# WHAT TO DO
1 > Answer these questions using the article on Ben Bernanke and the US economy.
(a) By how many points did the Dow Jones industrial average rise in morning trading?
(b) What policies have Republicans favored in the deficit talks?
(c) On what occasion did Bernanke say the central bank was prepared to provide additional stimulus?
2 > Translate this sentence from the article on Ben Bernanke and the US economy into Spanish: "Bernanke said the Fed could launch another round of treasury bond-buying before the end of the year."
3 > Write the next paragraph of the article on Ben Bernanke and the US economy, continuing from its last sentence.

# EXTRACT
↓

Shot in the arm for ailing US economy

Ben Bernanke, the United States Federal Reserve chairman, is poised to inject further funds into the US economy and commit it to several years of low interest rates to combat flagging growth and prevent further rises in unemployment.

Bernanke said a third round of quantitative easing, called QE3, could be necessary if the economy fails to regain momentum in the second half of the year.

Stock markets jumped as investors cheered the prospect of increased support from the Fed, with the Dow Jones industrial average increasing 150 points, or 1.2%, in morning trading. The FTSE 100 closed up 37 points, at 5 906.

Bernanke said the Fed could launch another round of treasury bond-buying before the end of the year. The Fed could also cut the interest it pays to banks on reserves held by the central bank, as a way to encourage them to lend more.

The Fed could also be more explicit about how long it planned to keep rates at a record low, which would give investors confidence in its efforts to continue supporting the economy.

Bernanke’s warning came as Republican and Democrat politicians continued to wrangle over a package of measures to cut the government deficit and stimulate the economy.

Republicans have favoured plans to curb spending and cut taxes, while Democrats have emphasised the need to maintain spending to boost the economy.

Republicans, many of them Tea Party representatives, have attacked the Fed’s programme of quantitative easing as a chief cause of high inflation following a sharp rise in commodity prices.

Delivering his twice-yearly report to Congress, Bernanke said the central bank was prepared to provide additional stimulus if the US economic slump persisted.

↑

# ROWS
↓

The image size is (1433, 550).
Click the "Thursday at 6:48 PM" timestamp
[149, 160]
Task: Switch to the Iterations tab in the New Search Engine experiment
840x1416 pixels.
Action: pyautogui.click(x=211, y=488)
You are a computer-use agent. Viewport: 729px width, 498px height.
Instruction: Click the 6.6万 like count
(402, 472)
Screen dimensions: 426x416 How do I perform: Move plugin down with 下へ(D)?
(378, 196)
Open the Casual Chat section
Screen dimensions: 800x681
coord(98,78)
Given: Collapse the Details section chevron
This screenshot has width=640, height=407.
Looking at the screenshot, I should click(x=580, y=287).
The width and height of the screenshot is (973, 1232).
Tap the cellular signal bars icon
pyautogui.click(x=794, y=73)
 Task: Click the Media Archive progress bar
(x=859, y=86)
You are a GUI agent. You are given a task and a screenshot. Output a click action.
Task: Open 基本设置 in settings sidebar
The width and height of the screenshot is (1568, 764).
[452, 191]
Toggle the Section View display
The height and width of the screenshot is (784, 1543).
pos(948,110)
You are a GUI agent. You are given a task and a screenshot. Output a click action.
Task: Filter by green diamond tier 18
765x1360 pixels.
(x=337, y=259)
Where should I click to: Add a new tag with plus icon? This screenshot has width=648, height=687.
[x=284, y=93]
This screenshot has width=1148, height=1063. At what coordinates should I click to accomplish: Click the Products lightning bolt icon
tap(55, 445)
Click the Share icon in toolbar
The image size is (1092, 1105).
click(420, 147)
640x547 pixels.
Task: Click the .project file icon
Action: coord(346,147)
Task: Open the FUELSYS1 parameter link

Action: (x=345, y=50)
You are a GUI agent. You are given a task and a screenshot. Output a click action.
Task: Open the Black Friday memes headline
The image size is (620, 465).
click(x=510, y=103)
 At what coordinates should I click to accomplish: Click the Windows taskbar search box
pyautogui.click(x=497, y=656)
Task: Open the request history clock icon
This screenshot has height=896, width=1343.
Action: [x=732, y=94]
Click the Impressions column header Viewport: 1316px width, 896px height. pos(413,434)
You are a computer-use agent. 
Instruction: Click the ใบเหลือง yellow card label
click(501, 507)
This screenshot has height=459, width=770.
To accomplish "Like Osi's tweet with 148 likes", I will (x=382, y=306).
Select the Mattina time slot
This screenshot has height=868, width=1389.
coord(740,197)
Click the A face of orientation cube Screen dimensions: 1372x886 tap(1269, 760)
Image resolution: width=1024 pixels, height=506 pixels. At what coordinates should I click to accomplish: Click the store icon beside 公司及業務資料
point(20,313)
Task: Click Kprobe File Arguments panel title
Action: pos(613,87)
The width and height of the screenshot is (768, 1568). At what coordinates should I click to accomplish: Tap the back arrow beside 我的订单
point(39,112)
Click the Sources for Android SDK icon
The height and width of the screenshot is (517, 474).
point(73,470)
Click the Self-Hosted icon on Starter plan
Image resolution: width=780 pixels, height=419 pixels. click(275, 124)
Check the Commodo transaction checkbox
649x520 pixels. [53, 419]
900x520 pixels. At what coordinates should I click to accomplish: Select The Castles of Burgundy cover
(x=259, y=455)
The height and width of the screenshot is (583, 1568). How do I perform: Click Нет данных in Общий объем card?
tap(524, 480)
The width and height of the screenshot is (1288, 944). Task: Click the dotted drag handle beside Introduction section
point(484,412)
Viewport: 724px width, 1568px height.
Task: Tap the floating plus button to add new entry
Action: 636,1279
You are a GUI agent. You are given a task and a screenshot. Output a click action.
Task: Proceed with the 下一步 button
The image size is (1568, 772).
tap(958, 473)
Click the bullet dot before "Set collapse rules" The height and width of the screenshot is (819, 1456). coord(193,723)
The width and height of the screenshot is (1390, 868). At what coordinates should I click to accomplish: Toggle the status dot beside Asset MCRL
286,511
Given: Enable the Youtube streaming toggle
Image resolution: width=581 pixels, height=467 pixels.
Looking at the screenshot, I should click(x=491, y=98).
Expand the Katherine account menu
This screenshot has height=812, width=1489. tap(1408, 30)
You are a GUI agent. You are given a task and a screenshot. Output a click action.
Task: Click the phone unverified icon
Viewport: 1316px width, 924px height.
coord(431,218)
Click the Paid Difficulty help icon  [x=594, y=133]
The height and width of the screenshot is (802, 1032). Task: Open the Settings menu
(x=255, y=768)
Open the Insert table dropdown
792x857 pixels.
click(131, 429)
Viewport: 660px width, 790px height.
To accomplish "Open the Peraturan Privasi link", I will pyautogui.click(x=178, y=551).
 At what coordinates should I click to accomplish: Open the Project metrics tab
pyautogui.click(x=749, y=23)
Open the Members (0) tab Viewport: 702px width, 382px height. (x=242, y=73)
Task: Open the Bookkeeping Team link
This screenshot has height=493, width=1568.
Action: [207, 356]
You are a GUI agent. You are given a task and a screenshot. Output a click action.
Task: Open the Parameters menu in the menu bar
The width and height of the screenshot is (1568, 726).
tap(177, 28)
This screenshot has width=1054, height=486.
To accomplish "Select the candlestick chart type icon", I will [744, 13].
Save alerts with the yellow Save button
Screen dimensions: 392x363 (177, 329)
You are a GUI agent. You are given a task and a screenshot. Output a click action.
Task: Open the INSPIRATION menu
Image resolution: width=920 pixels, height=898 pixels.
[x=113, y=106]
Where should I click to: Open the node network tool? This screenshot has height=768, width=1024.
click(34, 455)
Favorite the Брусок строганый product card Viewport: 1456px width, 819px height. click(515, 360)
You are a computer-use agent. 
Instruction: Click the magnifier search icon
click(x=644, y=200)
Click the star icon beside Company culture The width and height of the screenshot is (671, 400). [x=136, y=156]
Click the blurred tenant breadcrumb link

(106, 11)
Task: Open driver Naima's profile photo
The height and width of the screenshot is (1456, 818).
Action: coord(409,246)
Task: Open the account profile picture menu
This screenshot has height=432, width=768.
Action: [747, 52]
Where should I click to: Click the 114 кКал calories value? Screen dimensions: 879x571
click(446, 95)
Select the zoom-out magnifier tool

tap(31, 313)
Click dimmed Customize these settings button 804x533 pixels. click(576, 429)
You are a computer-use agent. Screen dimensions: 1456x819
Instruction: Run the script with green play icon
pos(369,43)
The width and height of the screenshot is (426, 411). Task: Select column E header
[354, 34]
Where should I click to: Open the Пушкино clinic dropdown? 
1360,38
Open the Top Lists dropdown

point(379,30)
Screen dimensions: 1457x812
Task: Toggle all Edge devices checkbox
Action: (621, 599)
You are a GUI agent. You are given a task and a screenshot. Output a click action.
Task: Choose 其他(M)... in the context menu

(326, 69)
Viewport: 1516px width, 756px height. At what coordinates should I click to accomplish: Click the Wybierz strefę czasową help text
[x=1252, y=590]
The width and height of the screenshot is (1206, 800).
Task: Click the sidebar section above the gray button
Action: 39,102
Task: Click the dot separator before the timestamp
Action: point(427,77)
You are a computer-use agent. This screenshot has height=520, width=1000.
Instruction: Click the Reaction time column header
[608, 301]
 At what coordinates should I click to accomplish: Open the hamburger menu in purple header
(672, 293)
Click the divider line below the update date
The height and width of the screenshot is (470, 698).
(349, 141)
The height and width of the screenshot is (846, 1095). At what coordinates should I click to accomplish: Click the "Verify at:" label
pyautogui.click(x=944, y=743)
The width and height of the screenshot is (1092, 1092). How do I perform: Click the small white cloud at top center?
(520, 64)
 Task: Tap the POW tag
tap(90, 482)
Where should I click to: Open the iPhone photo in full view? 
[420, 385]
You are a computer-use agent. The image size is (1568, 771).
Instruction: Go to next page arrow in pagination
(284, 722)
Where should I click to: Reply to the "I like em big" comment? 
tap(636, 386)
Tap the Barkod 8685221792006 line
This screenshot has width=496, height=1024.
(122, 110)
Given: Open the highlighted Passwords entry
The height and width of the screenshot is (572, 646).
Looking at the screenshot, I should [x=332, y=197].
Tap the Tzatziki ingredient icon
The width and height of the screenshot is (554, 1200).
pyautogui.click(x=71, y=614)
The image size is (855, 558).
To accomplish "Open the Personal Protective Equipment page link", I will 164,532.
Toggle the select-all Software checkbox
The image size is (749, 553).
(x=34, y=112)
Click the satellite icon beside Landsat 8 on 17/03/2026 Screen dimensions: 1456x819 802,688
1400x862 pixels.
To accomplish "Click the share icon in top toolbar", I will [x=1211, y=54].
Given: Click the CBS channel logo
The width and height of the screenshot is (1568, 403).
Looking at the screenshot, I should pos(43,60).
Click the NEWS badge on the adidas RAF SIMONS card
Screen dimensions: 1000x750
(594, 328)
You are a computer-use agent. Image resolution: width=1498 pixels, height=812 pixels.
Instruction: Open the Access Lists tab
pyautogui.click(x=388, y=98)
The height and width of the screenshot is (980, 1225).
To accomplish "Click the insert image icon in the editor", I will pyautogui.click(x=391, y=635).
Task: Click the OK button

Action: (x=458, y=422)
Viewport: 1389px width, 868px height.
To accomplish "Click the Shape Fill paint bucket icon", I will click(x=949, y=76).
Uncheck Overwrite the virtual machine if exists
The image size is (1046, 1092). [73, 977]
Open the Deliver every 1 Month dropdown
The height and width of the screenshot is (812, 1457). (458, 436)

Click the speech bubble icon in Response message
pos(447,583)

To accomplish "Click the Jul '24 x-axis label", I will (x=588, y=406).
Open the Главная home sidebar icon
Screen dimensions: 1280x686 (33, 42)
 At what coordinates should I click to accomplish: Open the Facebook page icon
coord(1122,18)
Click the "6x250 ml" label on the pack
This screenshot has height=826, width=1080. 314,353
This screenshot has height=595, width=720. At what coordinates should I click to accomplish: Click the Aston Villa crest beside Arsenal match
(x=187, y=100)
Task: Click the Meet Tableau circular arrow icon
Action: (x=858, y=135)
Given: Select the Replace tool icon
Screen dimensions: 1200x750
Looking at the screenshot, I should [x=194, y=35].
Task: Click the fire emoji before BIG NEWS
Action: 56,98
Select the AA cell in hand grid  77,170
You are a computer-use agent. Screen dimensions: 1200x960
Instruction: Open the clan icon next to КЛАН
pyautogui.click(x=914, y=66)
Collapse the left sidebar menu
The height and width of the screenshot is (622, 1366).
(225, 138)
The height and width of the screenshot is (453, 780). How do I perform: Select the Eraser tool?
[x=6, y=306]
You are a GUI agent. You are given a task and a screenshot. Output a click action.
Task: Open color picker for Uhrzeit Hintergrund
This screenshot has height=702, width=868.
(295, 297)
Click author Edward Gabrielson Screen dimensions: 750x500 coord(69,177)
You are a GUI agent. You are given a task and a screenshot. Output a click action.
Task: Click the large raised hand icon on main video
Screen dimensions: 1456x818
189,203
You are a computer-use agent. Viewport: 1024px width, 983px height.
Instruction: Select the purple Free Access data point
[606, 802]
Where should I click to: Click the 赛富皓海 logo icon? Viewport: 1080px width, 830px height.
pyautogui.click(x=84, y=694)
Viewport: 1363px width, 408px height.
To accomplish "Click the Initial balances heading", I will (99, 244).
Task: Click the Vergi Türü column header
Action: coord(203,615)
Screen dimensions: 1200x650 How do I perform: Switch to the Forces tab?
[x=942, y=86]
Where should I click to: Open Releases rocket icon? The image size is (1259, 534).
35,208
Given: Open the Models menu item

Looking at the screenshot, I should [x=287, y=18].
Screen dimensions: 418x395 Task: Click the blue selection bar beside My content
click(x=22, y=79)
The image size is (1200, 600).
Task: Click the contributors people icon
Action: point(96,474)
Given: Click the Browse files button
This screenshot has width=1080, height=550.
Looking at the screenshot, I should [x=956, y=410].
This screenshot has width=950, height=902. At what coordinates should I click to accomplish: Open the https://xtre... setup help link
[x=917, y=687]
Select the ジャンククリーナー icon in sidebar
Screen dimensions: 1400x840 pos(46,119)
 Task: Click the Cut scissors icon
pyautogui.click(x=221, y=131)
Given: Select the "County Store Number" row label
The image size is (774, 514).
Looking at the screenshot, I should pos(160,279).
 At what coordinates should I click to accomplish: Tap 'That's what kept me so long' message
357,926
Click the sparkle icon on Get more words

↑

# TASK RESPONSES
1 >
(a) 150 points, or 1.2%.
(b) Curbing spending and cutting taxes.
(c) While delivering his twice-yearly report to Congress.

2 > Bernanke dijo que la Reserva Federal podría lanzar otra ronda de compra de bonos del Tesoro antes de que termine el año.

3 >
He said temporary factors, such as high food and petrol prices, had slowed the economy.
These factors should ease in the second half of the year and growth should pick up.
But if that forecast proved wrong, he said, the Fed was prepared to do more.

“The possibility remains that the recent economic weakness may prove more persistent than expected and that deflationary risks might re-emerge, implying a need for additional policy support,” Bernanke told the House financial services committee, on the first of two days of testimony.

However, in answer to critics of his policies, Bernanke conceded that inflationary pressures on energy and food might end up being more persistent than the Fed anticipated. He said the central bank would be prepared to start raising interest rates faster than currently contemplated if prices did not moderate.

The Fed has kept its key interest rate at almost zero since December 2008. Most City of London economists believe it will not start raising it until mid-2012 and some believe rates will not be raised until 2013.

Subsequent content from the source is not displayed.